Flip-flop and RuboCop
Okay, as I asked in the intro, did you know that Ruby has an operator called
the flip-flop operator? I didn’t before this. It uses the same
double-dot or triple-dot syntax as Range creation, but only works within the
context of a conditional.
I could see the flip-flop operator being really useful for parsing semi-structured text or digging a range of events out of a server log, and enough people like it that it’s still in Ruby. But to me it seems pretty dangerous since it has the same syntax as Range creation.
RuboCop, a code “linting” tool for Ruby, does have a check for the flip-flop operator. I always use RuboCop on professional Ruby projects. It probably should be on mb-sound too, but if I’d added RuboCop to mb-sound, then I never would have found this Ruby bug, and you wouldn’t be reading this!

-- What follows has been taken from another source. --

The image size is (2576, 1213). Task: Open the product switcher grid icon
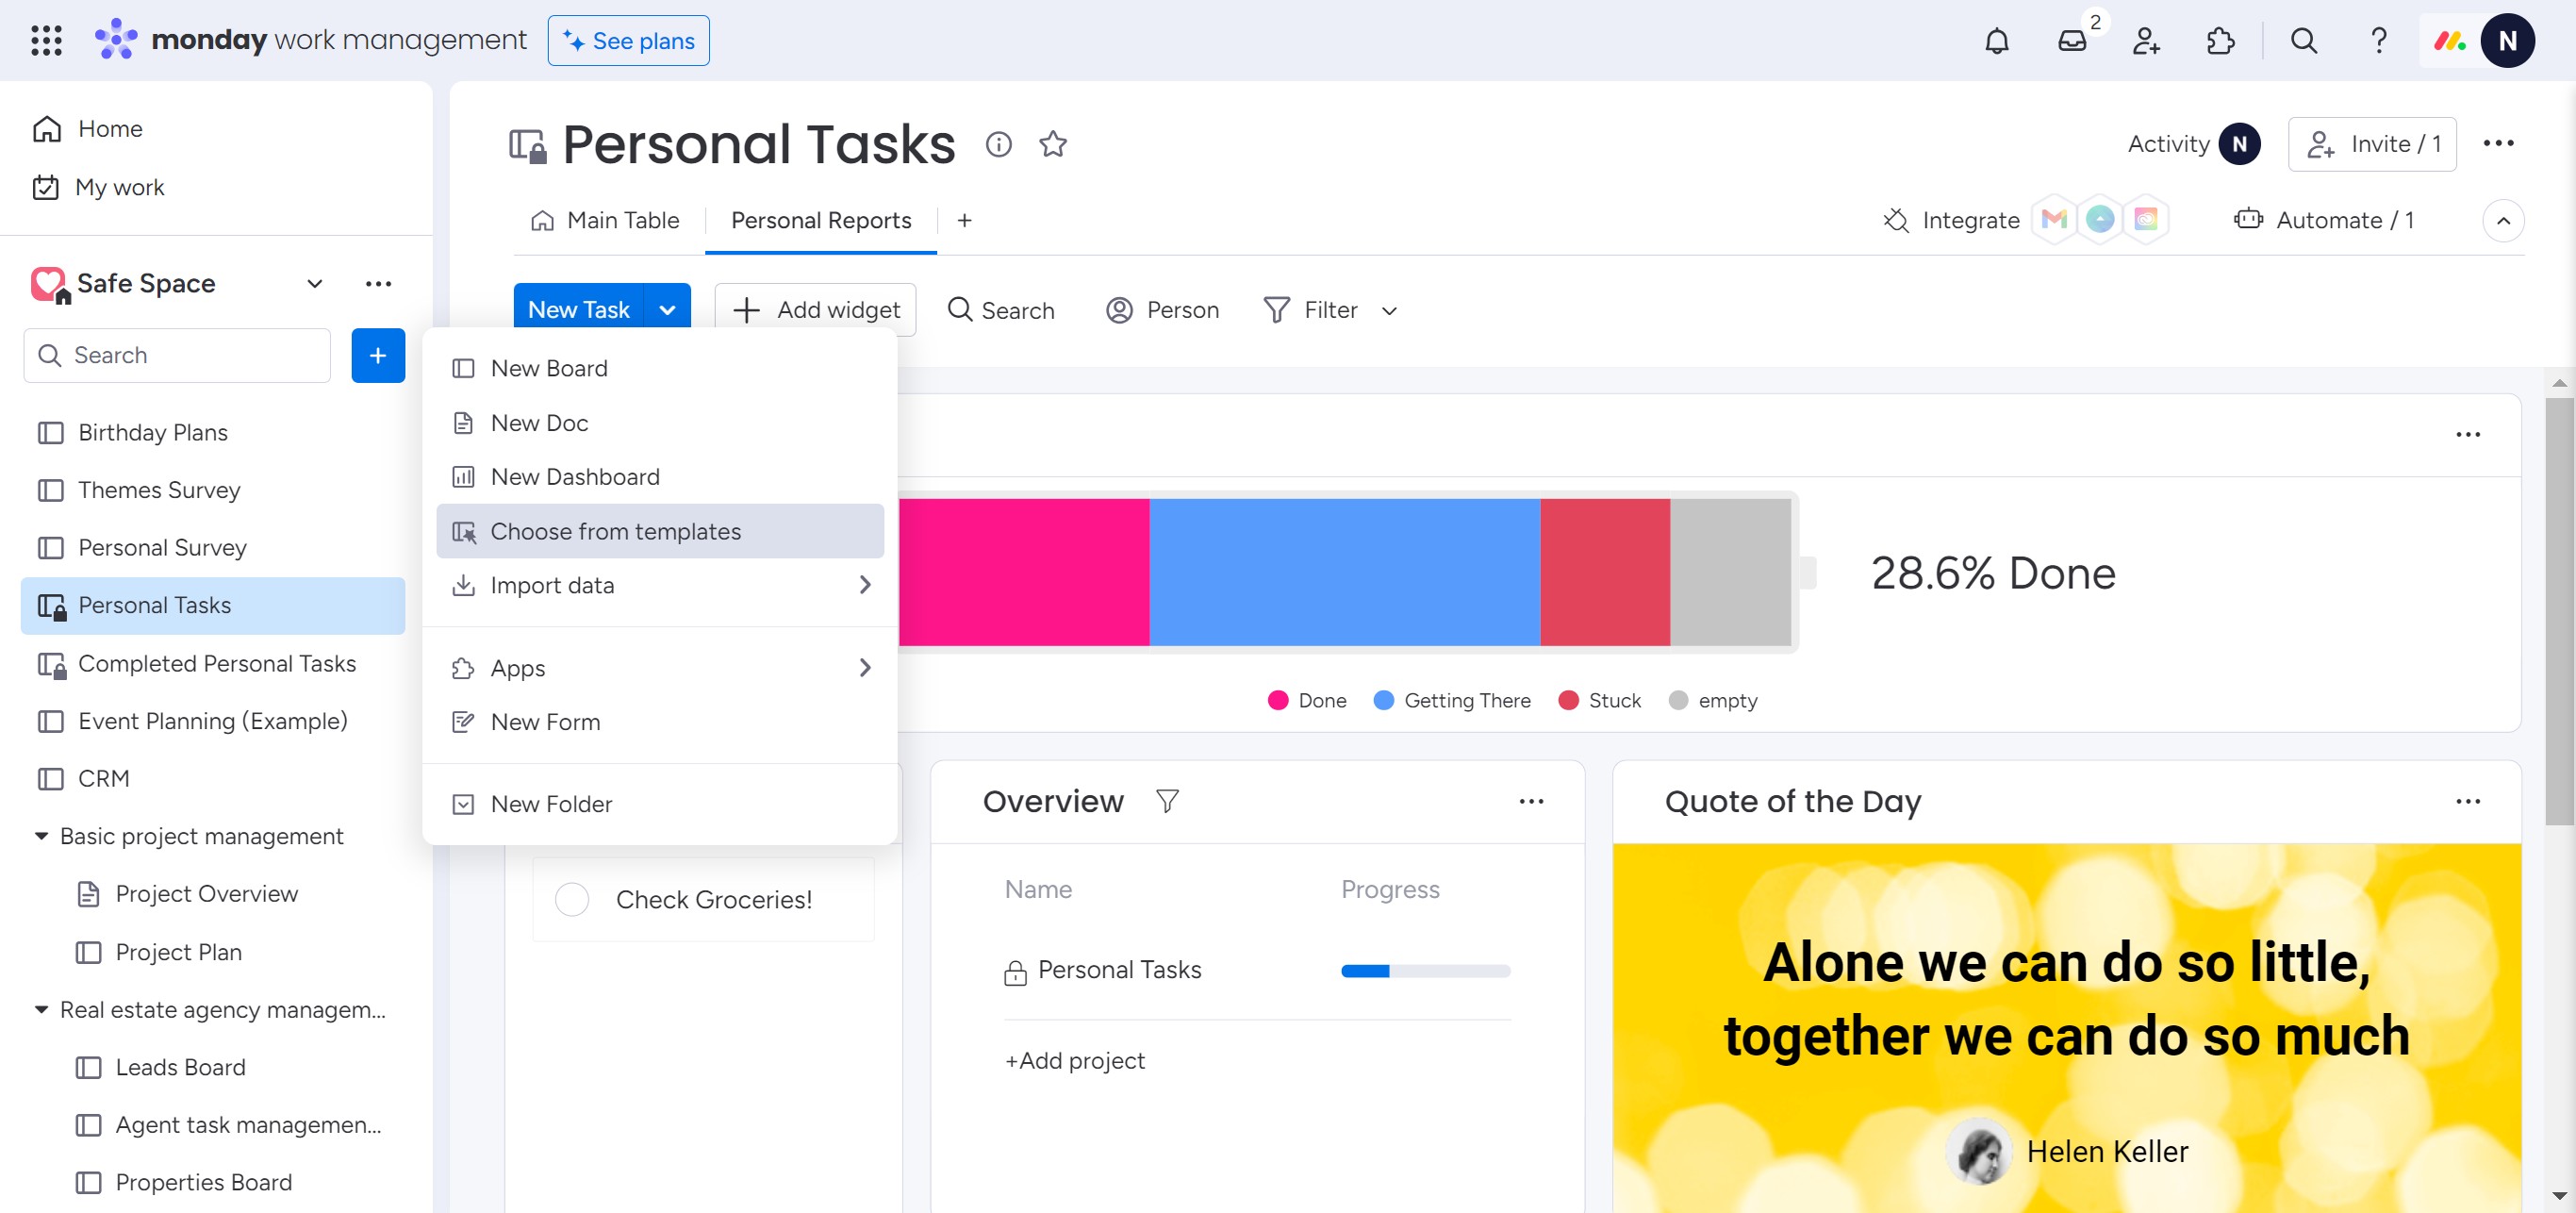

Many of RuboCop’s default rules are… suboptimal in my opinion, but I will most likely get around to adding it to all of my open source projects eventually.
Apr. 9, 2025
They merged the fix on the next day. This is an excellent turnaround time, and really added to my love of the Ruby language.

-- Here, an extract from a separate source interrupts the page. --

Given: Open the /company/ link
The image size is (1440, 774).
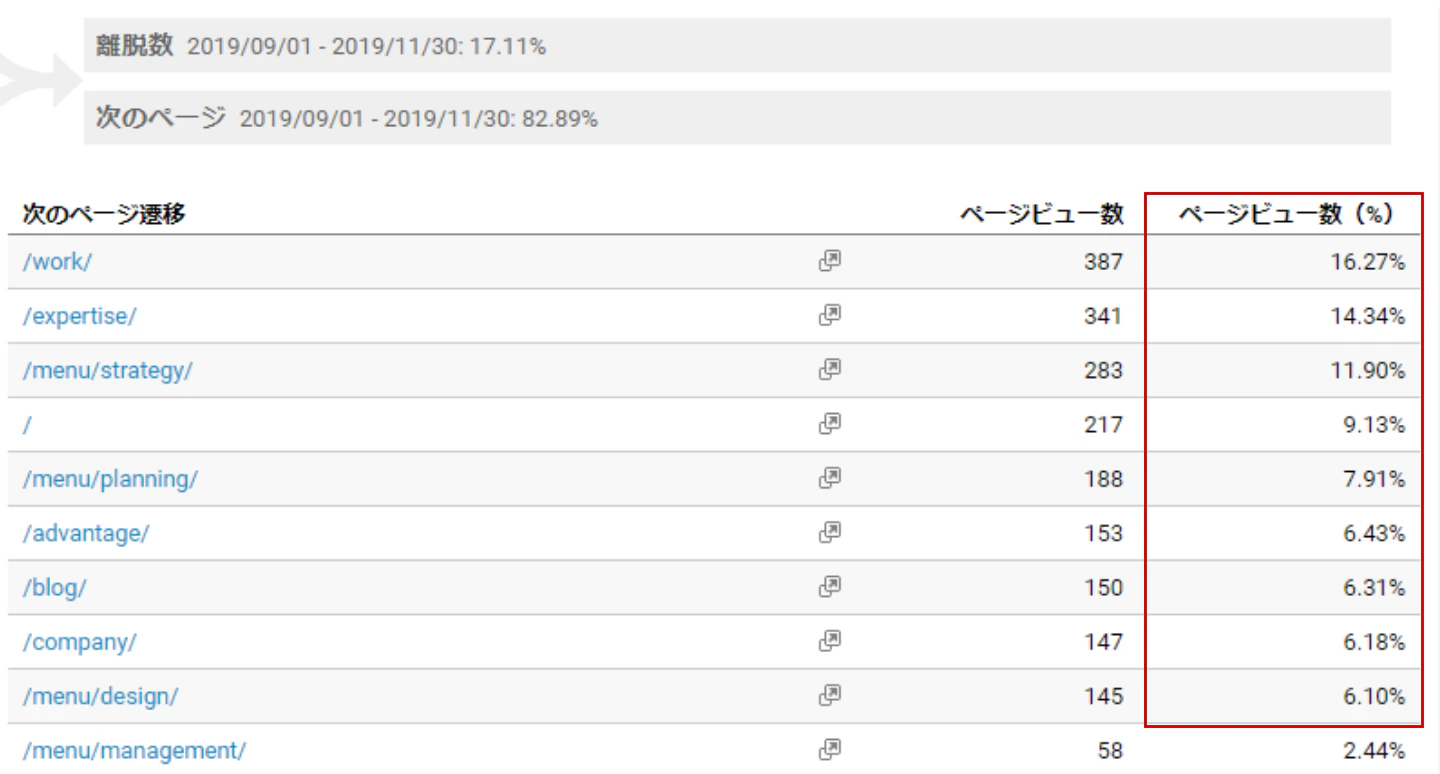Looking at the screenshot, I should click(x=79, y=642).
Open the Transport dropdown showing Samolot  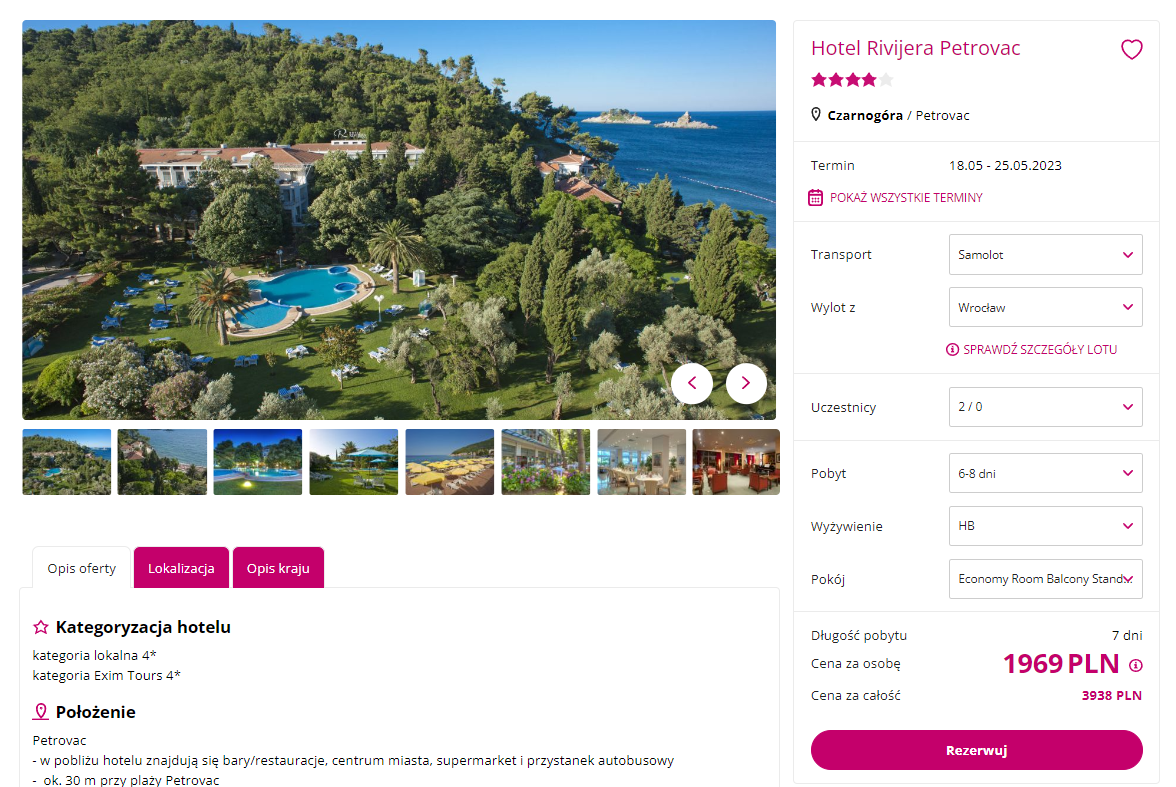point(1045,254)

I’m sure they’ll never read this, but I have to say I genuinely appreciate the dedication and skill that the Ruby team members bring to the Ruby project. My brief interaction with them on my bug report was very pleasant and productive.

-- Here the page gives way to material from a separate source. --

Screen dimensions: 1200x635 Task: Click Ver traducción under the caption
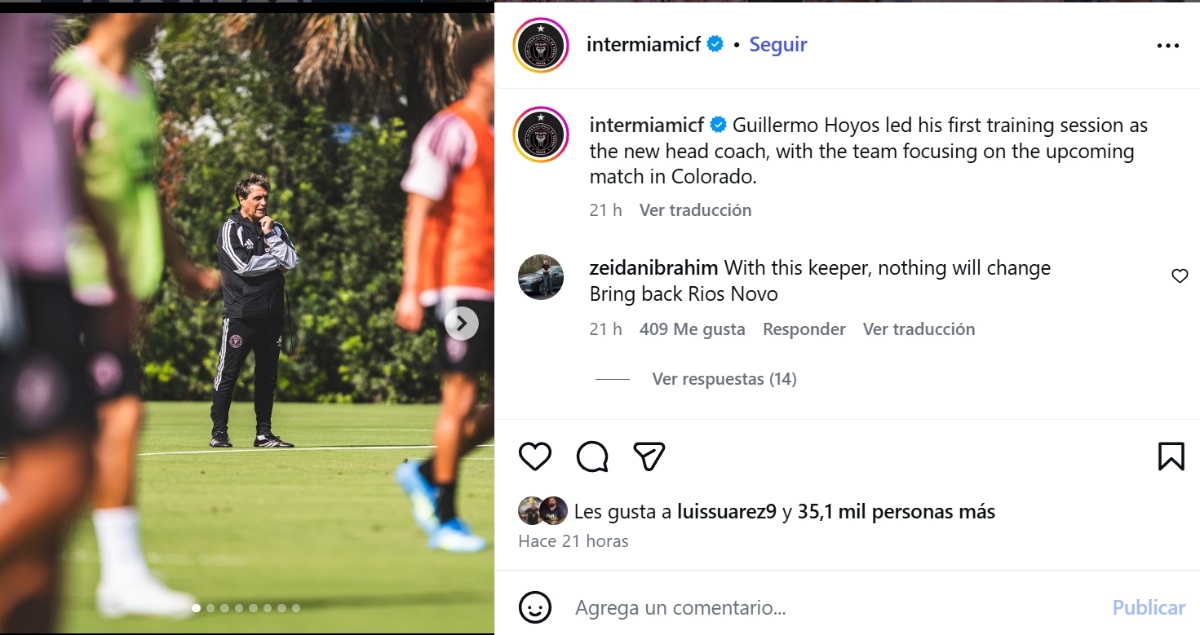pos(695,210)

And now I can say I have my name in the commit history!

July 2025
While the memory corruption bug warranted a fast response, there was no need to rush the fix for line numbers on flip-flop operators. In the worst case scenario I can imagine, code coverage metrics might be slightly lower, or an error message might list line zero for one of the backtrace entries.
The fix for the PRISM compiler was committed on July 17 and backported to Ruby 3.4 on July 21.
Conclusion
So now you’ve seen how one simple typo in my Ruby code led to memory corruption through a series of small errors. The Ruby team handled the bug report exceptionally and all issues have been fixed and backported.
Some key takeaways:
- These bugs were only found because several small issues aligned, like in the
Swiss cheese model.
- Lack of error-path tests → missing parentheses → obscure flip-flop operator → compiler line number bug → memory corruption bug
- The open memory model used by C continues to bite us, but I still enjoy writing C, and tools like Valgrind go a long way toward mitigating the risks of pointer management.
- It’s really valuable to fix both the proximate cause and the root cause of an issue. You fix the proximate cause first just to get your project moving again, but if you don’t take the time to find and fix the root cause, it’s likely to surface again at the worst possible time.
- I should probably use RuboCop and/or other code quality tools on my open source projects like I do on my commercial projects. Rulesets can be customized to disable checks that get in the way more than they help. I could rant about how unhelpful linting rules affect software teams but maybe I’ll leave that for another post.
- When I run into a memory-related crash, I’ll probably start with Valgrind next time instead of using it last.
- It’s never the compiler’s fault. But sometimes, it is. So it’s worthwhile to have experience with the tools to debug your own code as well as your dependencies.
I hope this was an entertaining read! I’ve put almost as much time into writing this as I did into finding the Ruby bug in the first place.
Have a good one everyone, and keep having fun with Ruby!